Open Line on January 21, 2023 hour 2.
Listener:
My question is kind of about Psalm 45 in general, I am reading out of the New King James and then this bible, it puts a little star when it is referring to Messianic verse or passage, so I want to know, it seems like it is talking about Christ as being the king, from verses 1 to , well the whole thing but at the end, like verse 9, the king’s daughter are among your honorable women, at right hand stands the queen in gold from Ophir, then verse 10 switches to Listen, O daughter, consider and incline your ear, forget your people, then it sounds like it is an earthly wedding, I want to know how to read it, am I reading it prophetically as Christ, is there real wedding, then it sounds like it’s a queen that’s there and then another one that’s coming being brought to Him, to be married, as multiple wives, or is it going back and forth between prophetic and real?
Dr Michael Rydelnik:
You’ve got a great question here.

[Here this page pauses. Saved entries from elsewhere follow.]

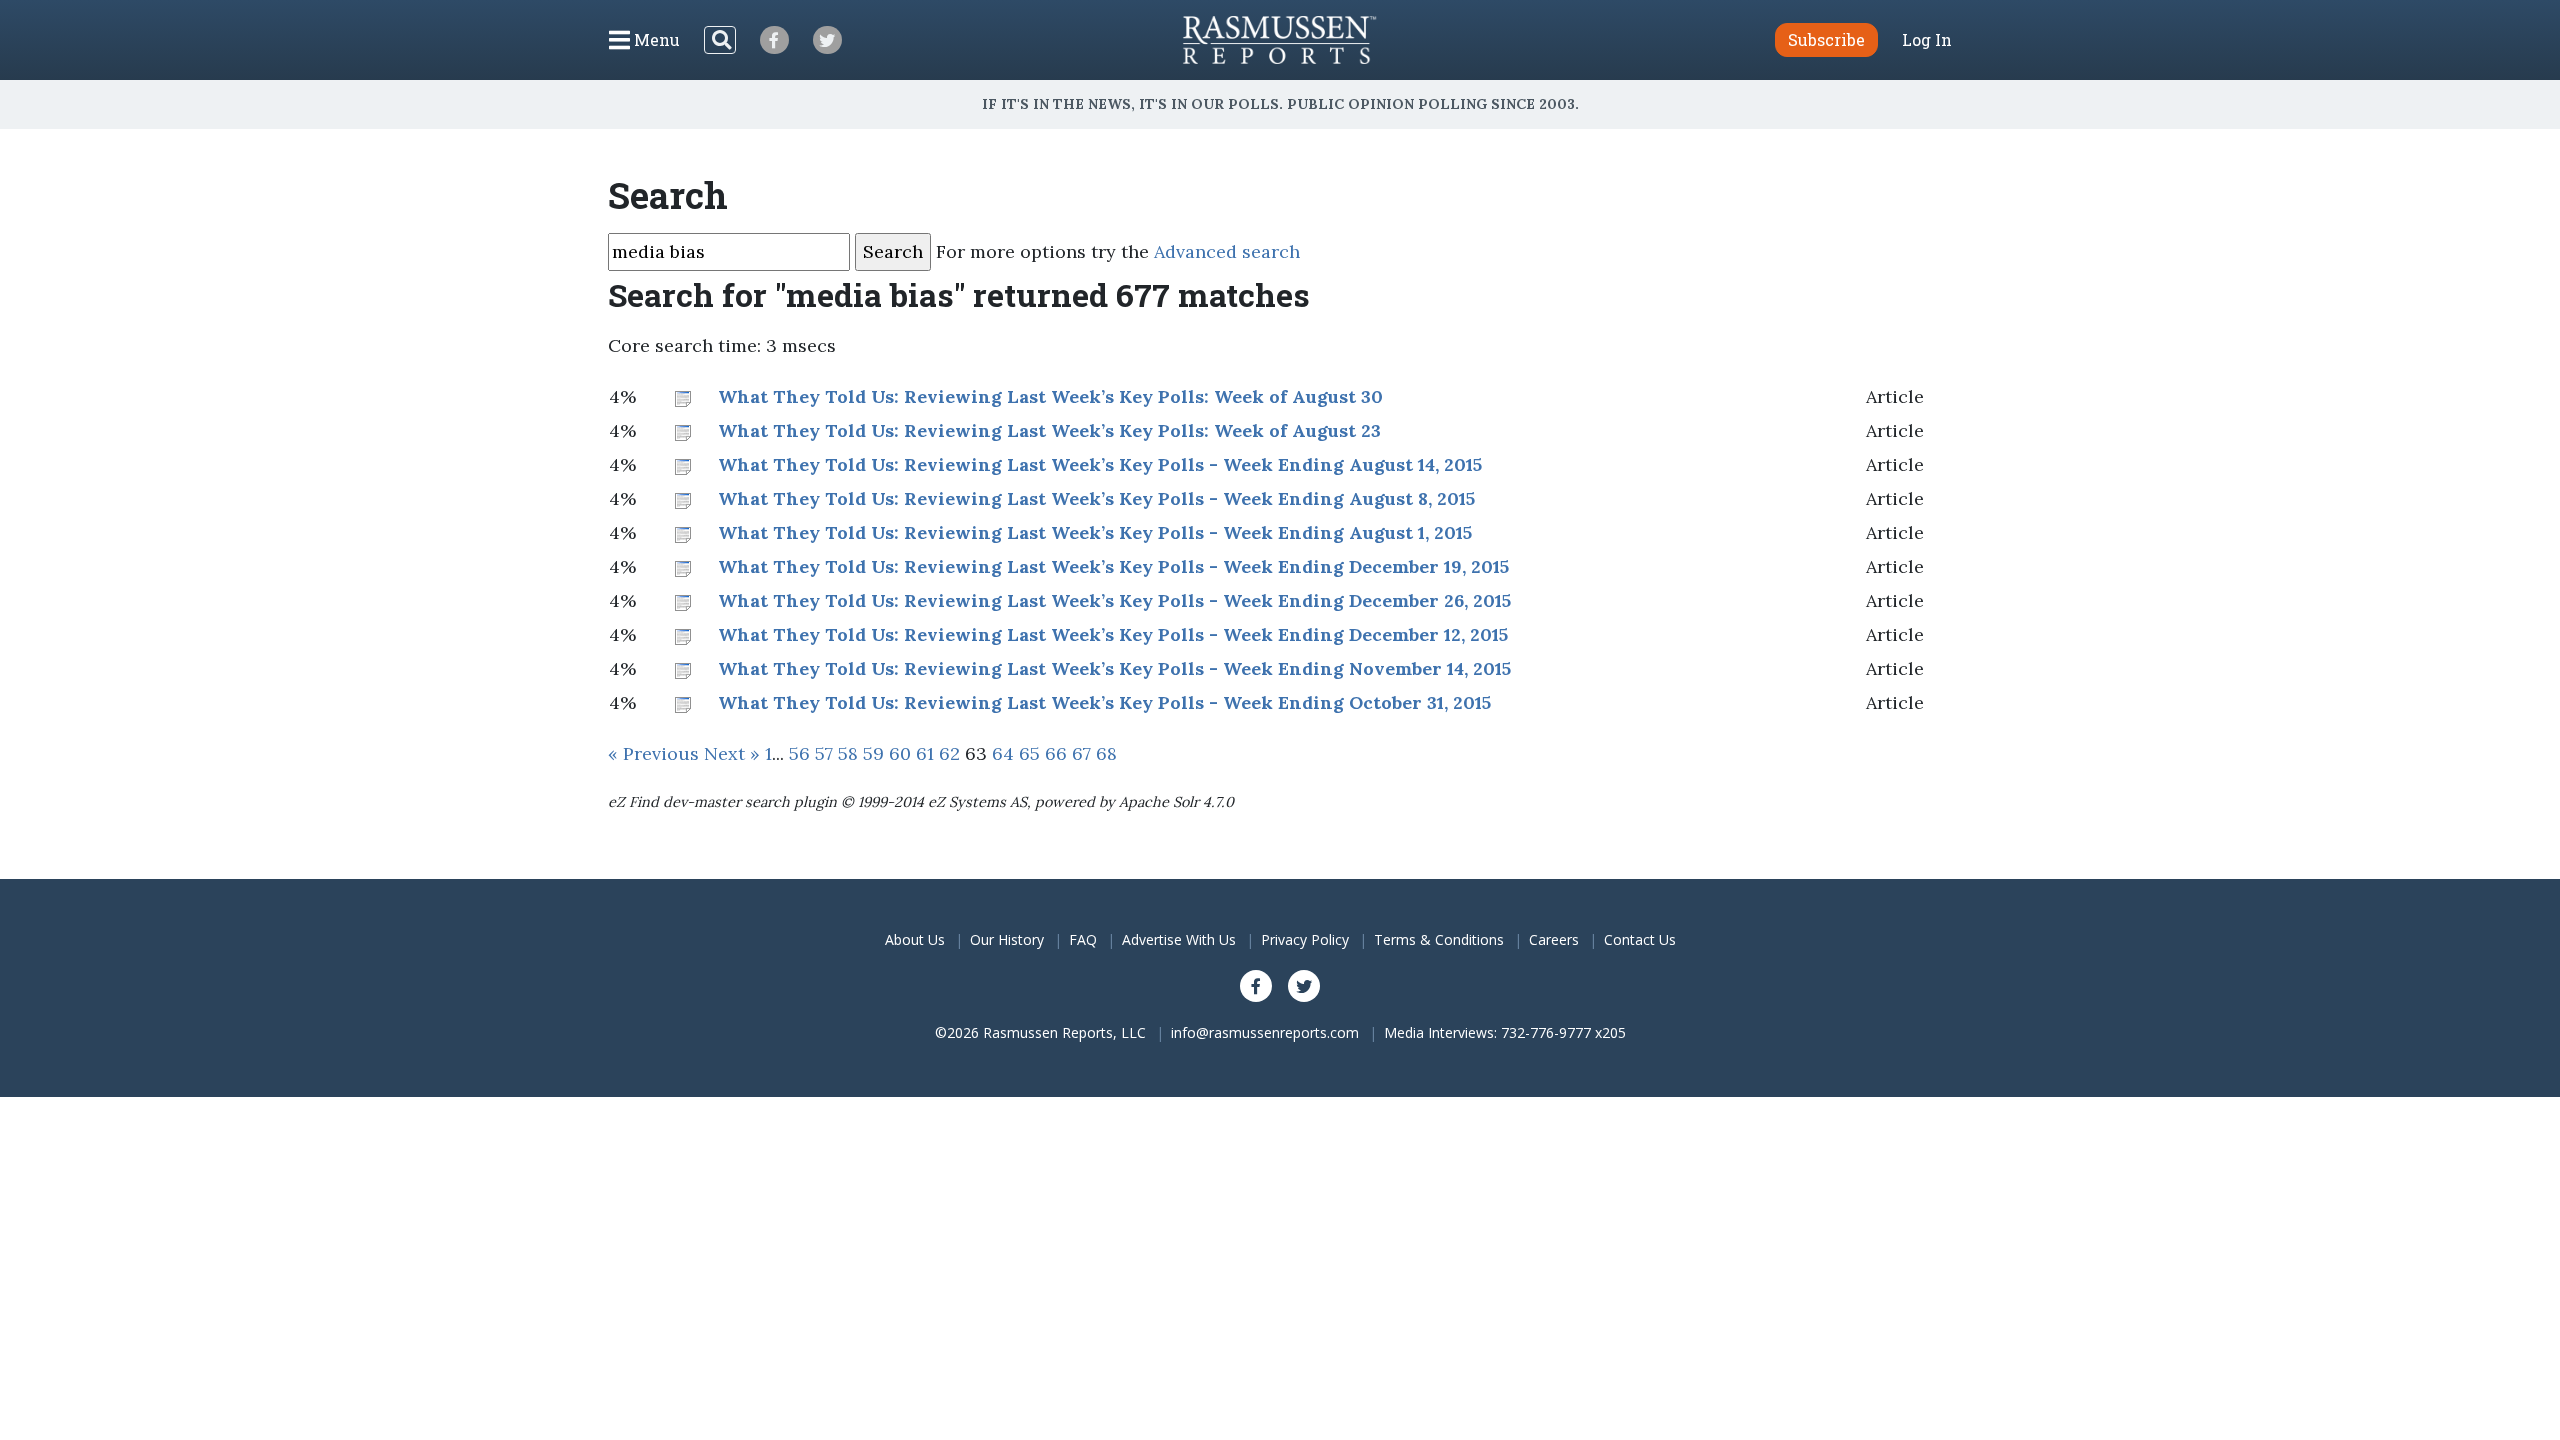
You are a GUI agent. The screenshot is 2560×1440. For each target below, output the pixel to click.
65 (1029, 753)
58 (848, 753)
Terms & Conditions (1439, 939)
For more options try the (1118, 251)
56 (799, 753)
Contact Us (1640, 939)
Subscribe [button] (1826, 39)
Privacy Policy (1305, 939)
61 (925, 753)
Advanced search (1227, 251)
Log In (1927, 40)
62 (949, 753)
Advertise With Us (1179, 939)
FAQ (1083, 939)
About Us (915, 939)
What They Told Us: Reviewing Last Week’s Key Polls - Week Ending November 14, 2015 (1114, 668)
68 (1106, 753)
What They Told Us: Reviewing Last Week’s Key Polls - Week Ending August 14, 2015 (1100, 464)
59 (873, 753)
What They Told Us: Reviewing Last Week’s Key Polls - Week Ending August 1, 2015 (1095, 532)
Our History (1007, 939)
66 (1056, 753)
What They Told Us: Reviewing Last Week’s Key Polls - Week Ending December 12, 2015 (1113, 634)
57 (824, 753)
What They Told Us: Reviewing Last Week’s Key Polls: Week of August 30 (1050, 396)
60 (900, 753)
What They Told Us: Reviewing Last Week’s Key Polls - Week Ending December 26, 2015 (1114, 600)
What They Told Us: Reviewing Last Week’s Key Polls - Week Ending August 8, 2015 (1096, 498)
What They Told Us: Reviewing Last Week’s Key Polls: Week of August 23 (1049, 430)
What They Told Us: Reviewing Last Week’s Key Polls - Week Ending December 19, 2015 (1113, 566)
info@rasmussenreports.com (1265, 1032)
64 (1003, 753)
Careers (1554, 939)
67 (1081, 753)
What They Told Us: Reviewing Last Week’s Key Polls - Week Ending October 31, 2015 (1104, 702)
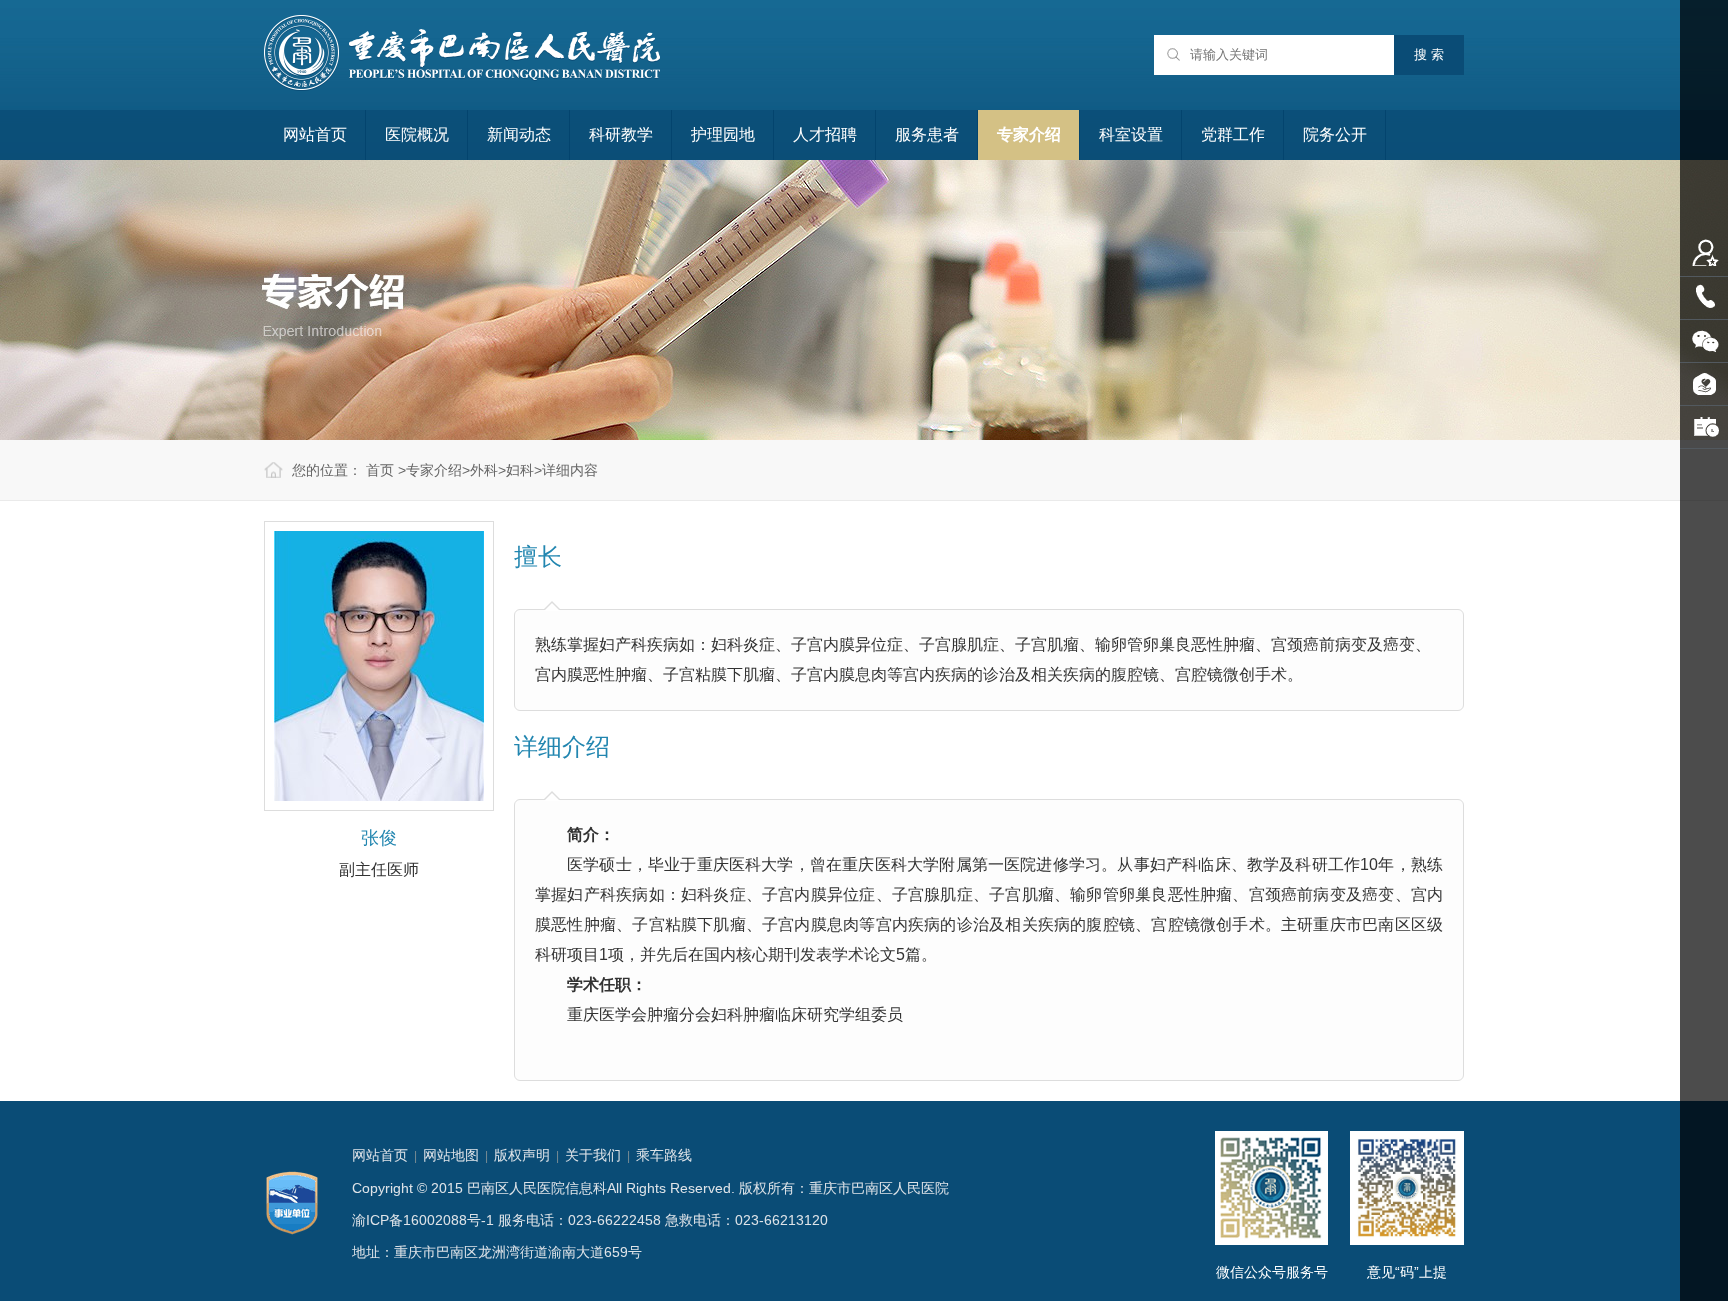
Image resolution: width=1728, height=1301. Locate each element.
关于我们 (593, 1155)
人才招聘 (825, 134)
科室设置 (1131, 134)
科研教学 (621, 134)
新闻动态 (519, 134)
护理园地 (723, 134)
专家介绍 (1029, 134)
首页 (380, 470)
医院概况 (417, 134)
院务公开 (1335, 134)
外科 (484, 470)
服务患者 (927, 134)
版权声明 (522, 1155)
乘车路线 (664, 1155)
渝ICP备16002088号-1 (423, 1220)
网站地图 (451, 1155)
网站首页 (315, 134)
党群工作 (1233, 134)
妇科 (520, 470)
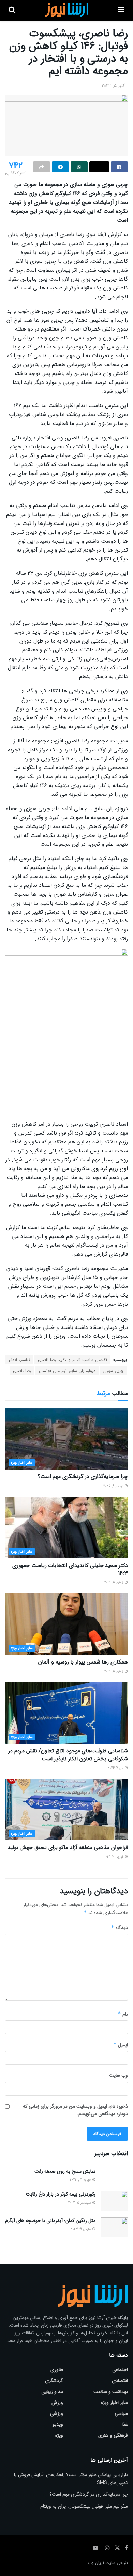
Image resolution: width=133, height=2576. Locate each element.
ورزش (57, 2402)
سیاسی (121, 2413)
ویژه (59, 2435)
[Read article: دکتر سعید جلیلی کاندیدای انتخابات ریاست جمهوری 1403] (66, 1527)
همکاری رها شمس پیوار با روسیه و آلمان (83, 1662)
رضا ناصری (22, 1371)
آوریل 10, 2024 (114, 1857)
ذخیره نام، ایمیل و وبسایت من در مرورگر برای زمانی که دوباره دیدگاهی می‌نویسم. (75, 2110)
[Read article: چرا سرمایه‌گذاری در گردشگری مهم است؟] (66, 1439)
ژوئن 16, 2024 (114, 1582)
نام (123, 2014)
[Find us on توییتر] (117, 2548)
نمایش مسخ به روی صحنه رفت (64, 2171)
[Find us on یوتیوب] (95, 2548)
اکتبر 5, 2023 (114, 85)
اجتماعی (120, 2369)
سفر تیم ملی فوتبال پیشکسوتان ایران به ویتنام (84, 2506)
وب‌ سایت (118, 2075)
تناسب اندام (19, 1360)
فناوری (56, 2369)
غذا (125, 2424)
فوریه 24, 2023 (81, 2180)
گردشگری (54, 2380)
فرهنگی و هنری (113, 2435)
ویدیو (58, 2424)
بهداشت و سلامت (110, 2391)
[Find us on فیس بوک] (126, 2548)
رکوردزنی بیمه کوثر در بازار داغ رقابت (60, 2194)
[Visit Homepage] (66, 10)
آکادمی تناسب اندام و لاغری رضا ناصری (72, 1360)
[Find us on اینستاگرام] (107, 2548)
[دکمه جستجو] (12, 10)
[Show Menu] (121, 10)
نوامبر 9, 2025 (113, 1486)
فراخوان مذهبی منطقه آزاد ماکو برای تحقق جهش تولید (68, 1847)
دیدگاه (119, 1927)
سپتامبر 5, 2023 (80, 2202)
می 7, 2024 (116, 1768)
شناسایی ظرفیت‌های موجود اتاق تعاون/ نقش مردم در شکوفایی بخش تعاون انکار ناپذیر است (68, 1755)
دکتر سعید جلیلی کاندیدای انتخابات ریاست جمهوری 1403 (70, 1569)
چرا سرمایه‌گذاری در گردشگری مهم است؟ (83, 1476)
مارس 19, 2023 (81, 2229)
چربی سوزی (113, 1371)
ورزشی (56, 2413)
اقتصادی (120, 2380)
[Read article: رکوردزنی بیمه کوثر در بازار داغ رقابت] (114, 2201)
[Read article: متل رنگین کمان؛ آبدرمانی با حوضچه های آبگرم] (114, 2227)
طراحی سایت (116, 2563)
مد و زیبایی (52, 2391)
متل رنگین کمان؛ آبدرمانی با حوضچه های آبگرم (50, 2220)
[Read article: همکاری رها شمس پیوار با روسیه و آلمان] (66, 1624)
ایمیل (120, 2045)
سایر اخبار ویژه (22, 1463)
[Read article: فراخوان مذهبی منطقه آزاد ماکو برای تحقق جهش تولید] (66, 1809)
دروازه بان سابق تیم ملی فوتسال (67, 1371)
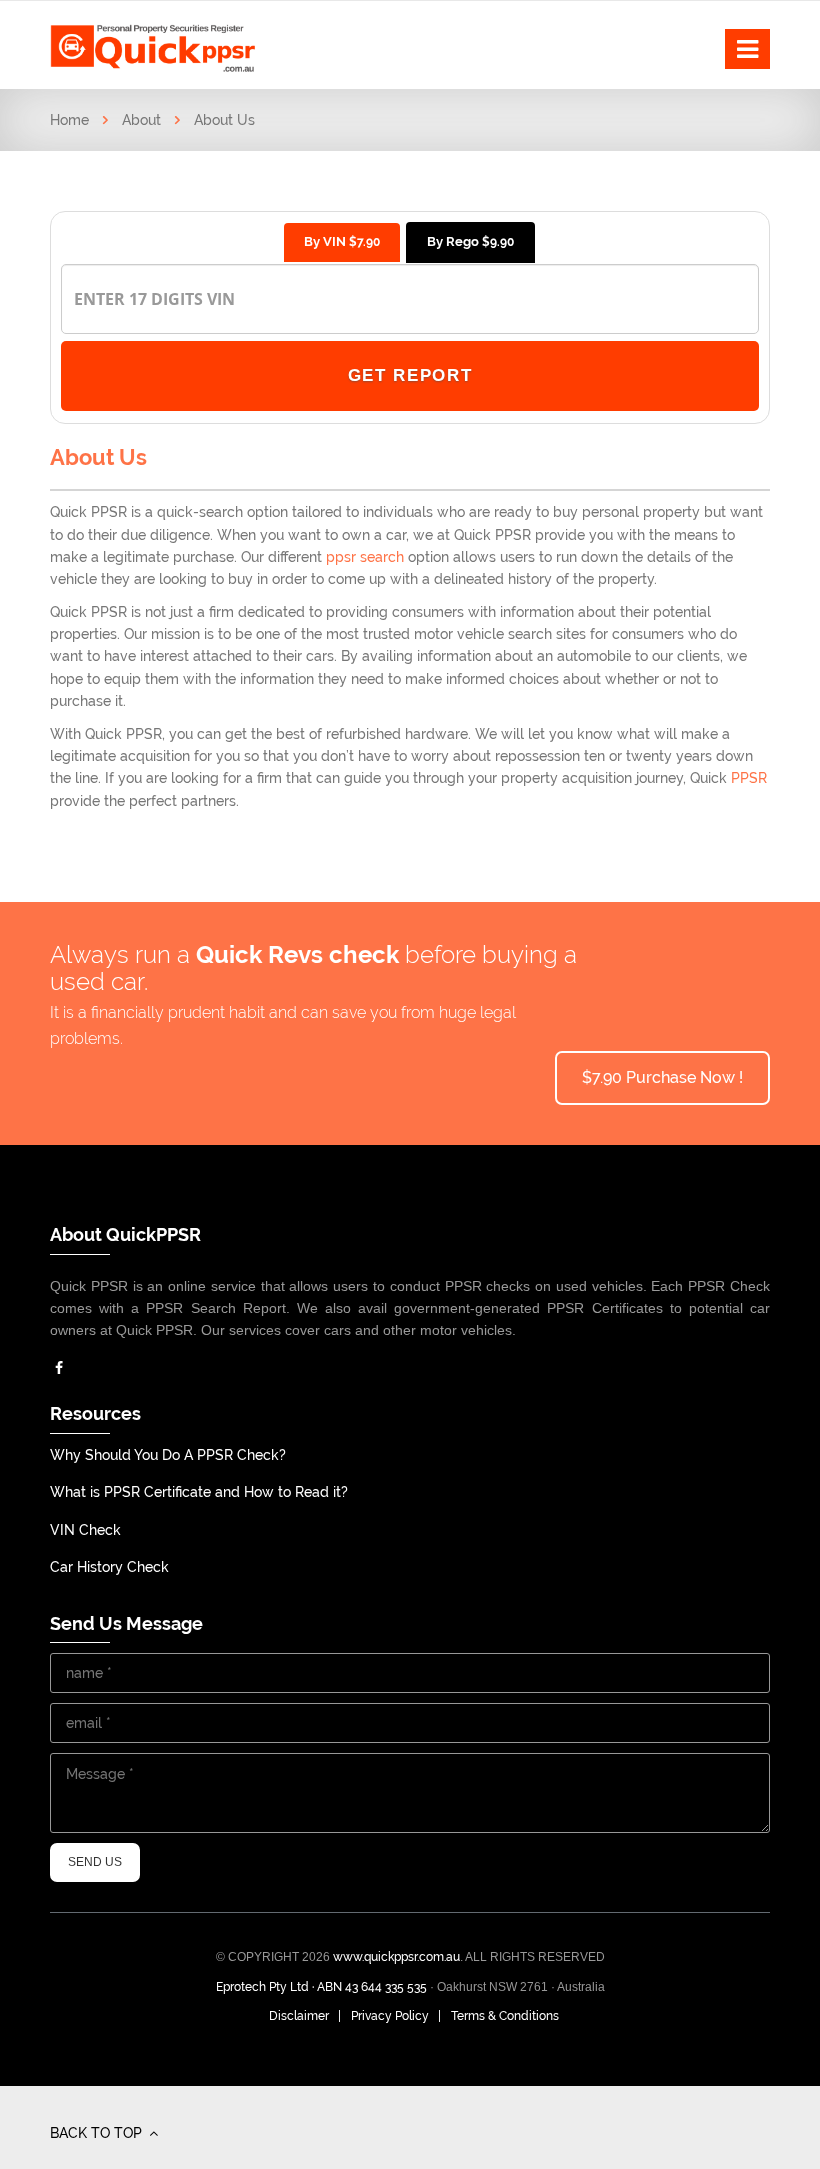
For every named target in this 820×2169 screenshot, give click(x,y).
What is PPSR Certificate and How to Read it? (199, 1492)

Now, first of all, let me say, I believe, the whole book of Psalm is Messianic, not just isolated verses here or there. That the overall theme of the Psalms is Messianic. There are many many scholars who hold this view is sort of becoming fashionable again, to see the Psalms holistically as a book of Messiah. David C Mitchell, who wrote a book 20 years ago, called the “Message of the Psalter” and he came back to an older view which sees the book of Psalm as a holistic unified book with this key message being the coming of the Messiah. I agree with you too that Psalm 45 seems Messianic, the reason is because it is. Particularly, it seems to me, there may have been an allusion to historical event, I think it was intentionally, like some people say, it was Solomon that was getting married. This was referring to him but I don’t think it is. I think the groom is intended to be symbolic for the Messiah. The reason I say that is if you look at verse 6, “Your throne, O God is forever …, He’s calling whoever this is, this is God, boy, I am feeling giving a lot of books away. There’s a wonderful exposition by a man by a man named Seph Postell, who is a Moody grad, Jewish believer, who is the academic dean of Israel College of the Bible. He wrote on Psalm 45, Messiah as bridegroom, in the Moody Handbook of Messianic Prophecy and I think you would really be blessed by reading it. What I am going to do is since we are running out of time, we are going to send you a copy of the Moody Handbook of Messianic Prophecy.